Não é um acontecimento isolado, esta (renovada, diga-se) fixação de uma aura imagética (e magnética, já agora) a partir do documentário – por mais paradoxal que essa atitude nos possa parecer. Se em tempos não muito distantes o estrelato pop era coisa da ordem do mito, um mito que vincava o distanciamento entre a estrela e o reino de fãs que dela se alimentam, hoje bem que podemos dizer que essa distância se eclipsou: o Olimpo está à distância de um tweet, de uma story no instagram. E é nessa proximidade, nesse desejo de intimidade, que se joga a maior das fantasias: a autenticidade. Foi assim no documentário assinado por R. J. Cutler, “Billie Eilish: The World’s a Little Blurry”, mas também em “Taylor Swift: Miss Americana”, obras que cada uma à sua maneira moldaram a forma como se olha para as duas cantoras – no caso de Billie, uma presença marcada por uma “naturalidade” fabricada mas que se quer autêntica; em Swift, eventualmente pela forma como o imaginário americano aparece filtrado pela sensibilidade e “consciência politica” da cantora. “Olivia Rodrigo: driving home 2 u (a SOUR film)” é tudo isto e nada disto, dando antes a impressão de querer fixar a cantora numa lógica que mais depressa faz lembrar a energia da iconografia dos anos 90, que as nuances desta contemporaneidade.
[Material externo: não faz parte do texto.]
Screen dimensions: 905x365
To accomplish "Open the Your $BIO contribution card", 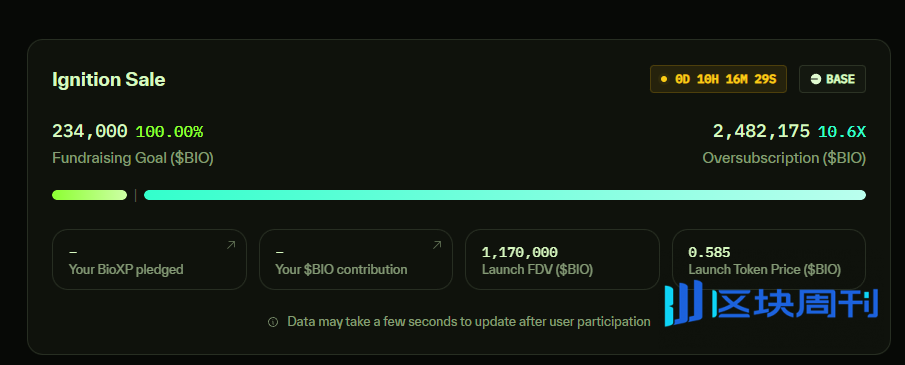I will 356,259.
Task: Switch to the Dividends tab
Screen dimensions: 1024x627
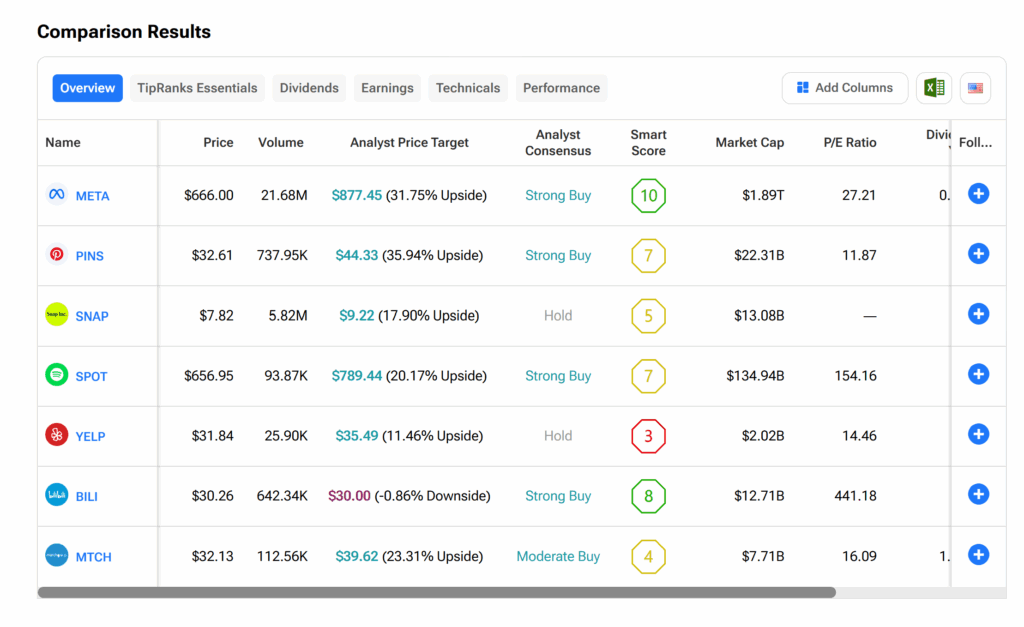Action: (x=309, y=88)
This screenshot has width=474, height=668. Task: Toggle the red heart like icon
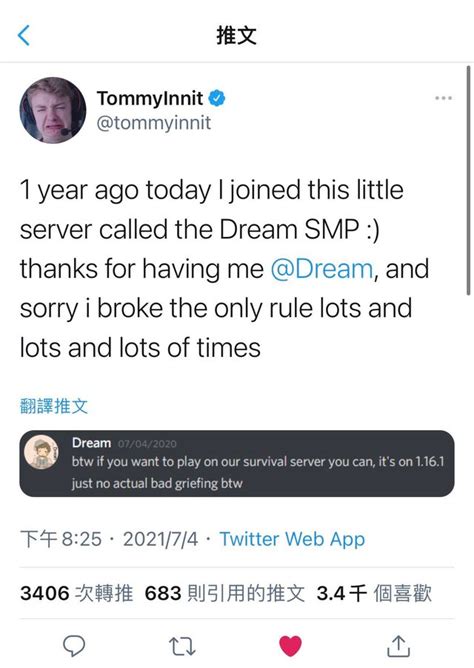click(x=290, y=645)
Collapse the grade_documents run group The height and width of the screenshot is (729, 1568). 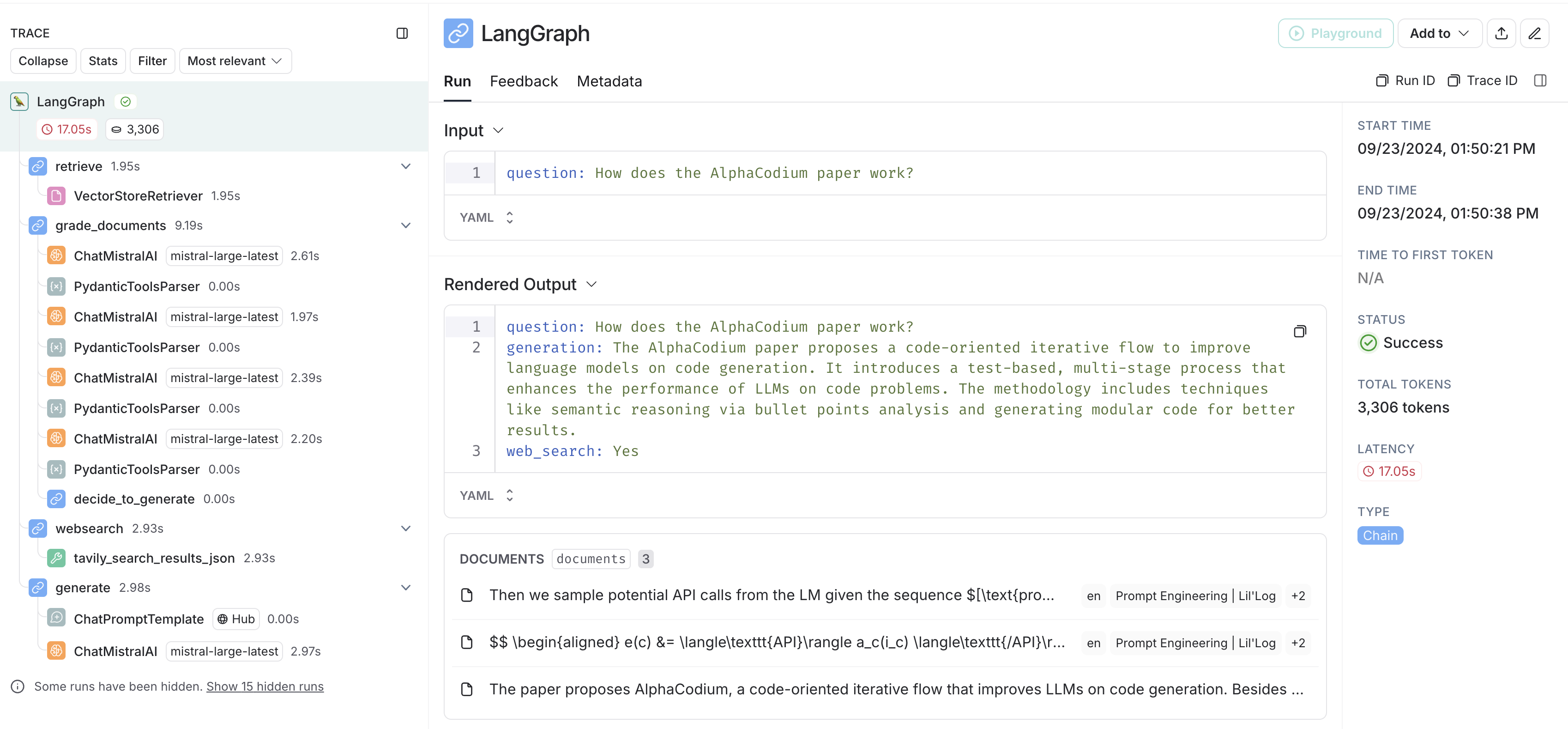point(405,225)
E é verdade que até certo ponto o documentário de Lee não vai muito além de uma espécie de longo vídeoclipe, justamente pela forma como alguns dos temas mais emblemáticos de “Sour” são aqui reconfigurados. São esses momentos performativos que oferecem novas imagens às canções de Olivia Rodrigo que mais saltam à vista, um pouco como quem assume a costela cada vez mais cinematográfica da cultura popular, esse oceano de imagens tácteis onde todos vamos beber. O documentário cruza alguns momentos de bastidores, onde se levanta um pouco o véu sobre o processo criativo (com destaque para o momento em que um dos hits do álbum, o tema “brutal”, se materializa do ar) com uma viagem que atravessa a estrada de Salt Lake City a Los Angeles, um percurso que a cantora fez inúmeras vezes de carro. Era então uma jovem atriz da máquina Disney (um star system ainda sem rival e eventualmente um dos últimos fosseis de uma outra era) – Olivia fez parte do elenco de séries como “Bizaardvark” – e era nessas viagens que compunha os temas. O documentário recria essa viagem, fazendo paragens pelo caminho onde a cantora interpreta alguns dos temas, agora com novas roupagens e arranjos.
É um puro retrato do fervor mitológico da pop e da iconografia cinematográfica: veja-se por exemplo a performance de “traitor” numa bomba de gasolina perdida no meio da estrada; ou, momento maior, a versão de “good for u” com o Monument Valley(!) em pano de fundo.